What is needed here is an exact repetition of the records below, beginning at the line that has "শেখ সাদ্দাম হোসেন (44, 73)" and stopping after the line that has "Privacy Policy (1529, 688)".

####

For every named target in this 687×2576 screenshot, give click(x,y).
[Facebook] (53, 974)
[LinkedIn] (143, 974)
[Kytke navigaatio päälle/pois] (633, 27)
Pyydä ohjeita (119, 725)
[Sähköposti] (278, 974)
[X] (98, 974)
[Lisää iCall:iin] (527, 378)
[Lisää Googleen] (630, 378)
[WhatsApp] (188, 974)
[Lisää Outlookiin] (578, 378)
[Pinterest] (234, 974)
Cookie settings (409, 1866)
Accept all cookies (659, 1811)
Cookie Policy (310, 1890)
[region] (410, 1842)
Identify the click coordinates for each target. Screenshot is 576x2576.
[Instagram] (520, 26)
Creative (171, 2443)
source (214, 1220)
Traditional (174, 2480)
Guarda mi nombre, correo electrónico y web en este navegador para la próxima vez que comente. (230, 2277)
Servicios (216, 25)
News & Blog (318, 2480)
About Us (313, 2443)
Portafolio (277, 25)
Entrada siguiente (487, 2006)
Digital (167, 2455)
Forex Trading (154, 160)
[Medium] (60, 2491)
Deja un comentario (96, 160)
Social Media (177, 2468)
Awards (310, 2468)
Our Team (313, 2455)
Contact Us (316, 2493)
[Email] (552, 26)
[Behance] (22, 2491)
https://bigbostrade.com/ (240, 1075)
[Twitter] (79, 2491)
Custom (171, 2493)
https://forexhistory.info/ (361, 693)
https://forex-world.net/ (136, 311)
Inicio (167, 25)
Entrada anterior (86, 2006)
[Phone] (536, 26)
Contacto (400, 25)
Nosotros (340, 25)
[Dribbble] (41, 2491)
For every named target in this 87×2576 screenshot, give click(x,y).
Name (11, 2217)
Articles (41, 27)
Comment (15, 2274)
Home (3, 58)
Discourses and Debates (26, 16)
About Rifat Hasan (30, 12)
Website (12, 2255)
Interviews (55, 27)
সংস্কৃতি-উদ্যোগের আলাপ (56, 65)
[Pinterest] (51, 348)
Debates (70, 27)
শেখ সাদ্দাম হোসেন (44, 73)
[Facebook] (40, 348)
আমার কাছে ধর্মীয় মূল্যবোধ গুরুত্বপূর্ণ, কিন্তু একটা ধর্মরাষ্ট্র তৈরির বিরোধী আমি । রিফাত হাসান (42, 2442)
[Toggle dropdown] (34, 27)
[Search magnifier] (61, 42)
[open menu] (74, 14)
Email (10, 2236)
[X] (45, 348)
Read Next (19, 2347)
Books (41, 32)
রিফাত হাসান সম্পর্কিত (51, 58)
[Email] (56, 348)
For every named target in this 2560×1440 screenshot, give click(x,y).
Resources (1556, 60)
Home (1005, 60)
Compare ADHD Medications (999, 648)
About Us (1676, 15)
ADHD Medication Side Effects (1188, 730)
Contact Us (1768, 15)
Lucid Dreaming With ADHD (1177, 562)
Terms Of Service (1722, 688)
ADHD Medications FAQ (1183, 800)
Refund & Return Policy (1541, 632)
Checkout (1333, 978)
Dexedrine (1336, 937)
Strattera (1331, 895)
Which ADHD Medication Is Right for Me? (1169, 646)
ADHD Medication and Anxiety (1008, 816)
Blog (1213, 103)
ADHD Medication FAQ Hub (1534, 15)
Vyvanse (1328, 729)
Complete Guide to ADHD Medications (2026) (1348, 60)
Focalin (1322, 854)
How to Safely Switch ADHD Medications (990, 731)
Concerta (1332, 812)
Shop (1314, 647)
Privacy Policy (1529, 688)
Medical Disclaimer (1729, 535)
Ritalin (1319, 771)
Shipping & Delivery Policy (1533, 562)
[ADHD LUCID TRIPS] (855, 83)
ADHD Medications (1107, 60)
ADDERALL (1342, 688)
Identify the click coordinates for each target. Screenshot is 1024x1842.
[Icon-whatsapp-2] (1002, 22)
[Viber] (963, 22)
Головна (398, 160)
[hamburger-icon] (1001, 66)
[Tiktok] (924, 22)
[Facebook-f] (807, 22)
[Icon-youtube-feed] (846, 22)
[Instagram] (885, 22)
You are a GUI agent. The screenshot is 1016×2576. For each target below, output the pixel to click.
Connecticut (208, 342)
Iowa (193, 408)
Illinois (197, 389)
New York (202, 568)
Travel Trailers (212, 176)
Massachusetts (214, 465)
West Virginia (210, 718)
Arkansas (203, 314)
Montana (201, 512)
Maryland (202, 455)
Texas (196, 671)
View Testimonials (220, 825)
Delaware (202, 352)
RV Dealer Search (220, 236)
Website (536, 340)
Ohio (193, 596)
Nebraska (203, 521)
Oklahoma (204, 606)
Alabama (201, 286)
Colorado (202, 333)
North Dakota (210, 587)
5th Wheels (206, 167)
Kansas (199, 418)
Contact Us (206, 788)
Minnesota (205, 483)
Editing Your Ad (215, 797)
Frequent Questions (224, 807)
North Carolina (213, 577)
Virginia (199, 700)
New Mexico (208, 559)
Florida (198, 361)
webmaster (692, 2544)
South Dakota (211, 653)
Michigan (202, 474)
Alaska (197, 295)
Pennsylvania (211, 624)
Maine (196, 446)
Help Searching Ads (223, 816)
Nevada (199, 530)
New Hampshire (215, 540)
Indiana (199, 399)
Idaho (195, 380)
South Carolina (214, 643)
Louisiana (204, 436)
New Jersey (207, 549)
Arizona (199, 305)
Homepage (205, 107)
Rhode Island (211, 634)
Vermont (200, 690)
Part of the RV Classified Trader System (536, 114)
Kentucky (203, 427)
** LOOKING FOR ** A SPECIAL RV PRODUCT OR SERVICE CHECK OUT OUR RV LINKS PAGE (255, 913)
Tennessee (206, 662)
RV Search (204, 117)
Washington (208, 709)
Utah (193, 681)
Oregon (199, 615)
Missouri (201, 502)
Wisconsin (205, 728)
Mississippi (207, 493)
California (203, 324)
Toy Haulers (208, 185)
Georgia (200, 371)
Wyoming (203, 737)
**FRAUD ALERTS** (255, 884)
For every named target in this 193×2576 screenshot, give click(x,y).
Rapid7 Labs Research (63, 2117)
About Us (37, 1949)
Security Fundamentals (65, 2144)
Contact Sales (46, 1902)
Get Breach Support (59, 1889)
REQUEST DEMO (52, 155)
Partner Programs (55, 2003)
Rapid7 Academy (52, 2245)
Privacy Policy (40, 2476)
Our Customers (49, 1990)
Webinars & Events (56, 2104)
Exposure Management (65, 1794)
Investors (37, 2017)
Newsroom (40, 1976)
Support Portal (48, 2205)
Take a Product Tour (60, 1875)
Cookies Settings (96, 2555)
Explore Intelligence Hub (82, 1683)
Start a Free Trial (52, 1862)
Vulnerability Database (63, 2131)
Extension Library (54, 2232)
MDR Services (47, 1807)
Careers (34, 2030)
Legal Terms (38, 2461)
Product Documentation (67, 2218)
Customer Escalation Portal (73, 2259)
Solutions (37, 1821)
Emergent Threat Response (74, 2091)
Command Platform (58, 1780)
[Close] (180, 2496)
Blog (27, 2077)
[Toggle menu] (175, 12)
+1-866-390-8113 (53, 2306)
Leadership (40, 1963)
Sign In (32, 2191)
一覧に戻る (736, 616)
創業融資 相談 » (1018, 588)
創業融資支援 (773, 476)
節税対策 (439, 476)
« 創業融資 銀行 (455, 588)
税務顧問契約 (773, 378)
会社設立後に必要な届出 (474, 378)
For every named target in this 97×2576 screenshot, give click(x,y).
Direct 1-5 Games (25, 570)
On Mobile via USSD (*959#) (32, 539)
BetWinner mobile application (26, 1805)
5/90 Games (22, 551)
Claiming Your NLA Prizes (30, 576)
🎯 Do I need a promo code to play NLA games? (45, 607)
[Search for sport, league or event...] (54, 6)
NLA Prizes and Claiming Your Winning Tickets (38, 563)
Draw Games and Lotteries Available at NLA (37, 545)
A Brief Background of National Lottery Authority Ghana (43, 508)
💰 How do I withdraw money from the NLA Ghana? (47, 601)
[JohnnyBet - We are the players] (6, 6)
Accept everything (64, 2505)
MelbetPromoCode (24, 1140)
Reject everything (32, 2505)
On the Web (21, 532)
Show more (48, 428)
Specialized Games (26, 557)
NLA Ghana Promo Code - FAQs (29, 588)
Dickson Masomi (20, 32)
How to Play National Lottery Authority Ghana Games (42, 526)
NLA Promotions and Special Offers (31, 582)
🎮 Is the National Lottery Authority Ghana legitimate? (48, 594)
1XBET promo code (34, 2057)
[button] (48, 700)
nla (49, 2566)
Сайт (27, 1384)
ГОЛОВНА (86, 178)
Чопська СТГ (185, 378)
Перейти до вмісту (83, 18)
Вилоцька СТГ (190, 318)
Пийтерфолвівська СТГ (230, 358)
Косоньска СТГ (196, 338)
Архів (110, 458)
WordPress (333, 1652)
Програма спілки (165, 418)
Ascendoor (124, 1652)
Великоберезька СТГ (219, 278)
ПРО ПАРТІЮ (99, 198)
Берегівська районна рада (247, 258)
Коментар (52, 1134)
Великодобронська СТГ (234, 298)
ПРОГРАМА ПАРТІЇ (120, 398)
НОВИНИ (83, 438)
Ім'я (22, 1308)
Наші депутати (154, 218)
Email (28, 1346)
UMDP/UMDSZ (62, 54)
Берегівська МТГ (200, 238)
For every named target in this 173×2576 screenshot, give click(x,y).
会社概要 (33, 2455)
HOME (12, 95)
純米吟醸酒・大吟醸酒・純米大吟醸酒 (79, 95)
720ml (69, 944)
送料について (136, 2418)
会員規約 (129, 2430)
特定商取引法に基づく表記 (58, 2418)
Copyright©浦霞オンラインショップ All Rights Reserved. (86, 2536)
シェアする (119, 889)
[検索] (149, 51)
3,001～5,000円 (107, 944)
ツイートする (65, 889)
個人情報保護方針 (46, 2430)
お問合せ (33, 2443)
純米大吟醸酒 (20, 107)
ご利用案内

####

● Response to this exercise
শেখ সাদ্দাম হোসেন (44, 73)
[Facebook] (40, 348)
আমার কাছে ধর্মীয় মূল্যবোধ গুরুত্বপূর্ণ, কিন্তু একটা ধর্মরাষ্ট্র তৈরির বিরোধী আমি । রিফাত হাসান (42, 2442)
[Toggle dropdown] (34, 27)
[Search magnifier] (61, 42)
[open menu] (74, 14)
Email (10, 2236)
[X] (45, 348)
Read Next (19, 2347)
Books (41, 32)
রিফাত হাসান সম্পর্কিত (51, 58)
[Email] (56, 348)
For every named target in this 2560×1440 screenshot, give click(x,y).
Resources (1556, 60)
Home (1005, 60)
Compare ADHD Medications (999, 648)
About Us (1676, 15)
ADHD Medication Side Effects (1188, 730)
Contact Us (1768, 15)
Lucid Dreaming With ADHD (1177, 562)
Terms Of Service (1722, 688)
ADHD Medications FAQ (1183, 800)
Refund & Return Policy (1541, 632)
Checkout (1333, 978)
Dexedrine (1336, 937)
Strattera (1331, 895)
Which ADHD Medication Is Right for Me? (1169, 646)
ADHD Medication and Anxiety (1008, 816)
Blog (1213, 103)
ADHD Medication FAQ Hub (1534, 15)
Vyvanse (1328, 729)
Complete Guide to ADHD Medications (2026) (1348, 60)
Focalin (1322, 854)
How to Safely Switch ADHD Medications (990, 731)
Concerta (1332, 812)
Shop (1314, 647)
Privacy Policy (1529, 688)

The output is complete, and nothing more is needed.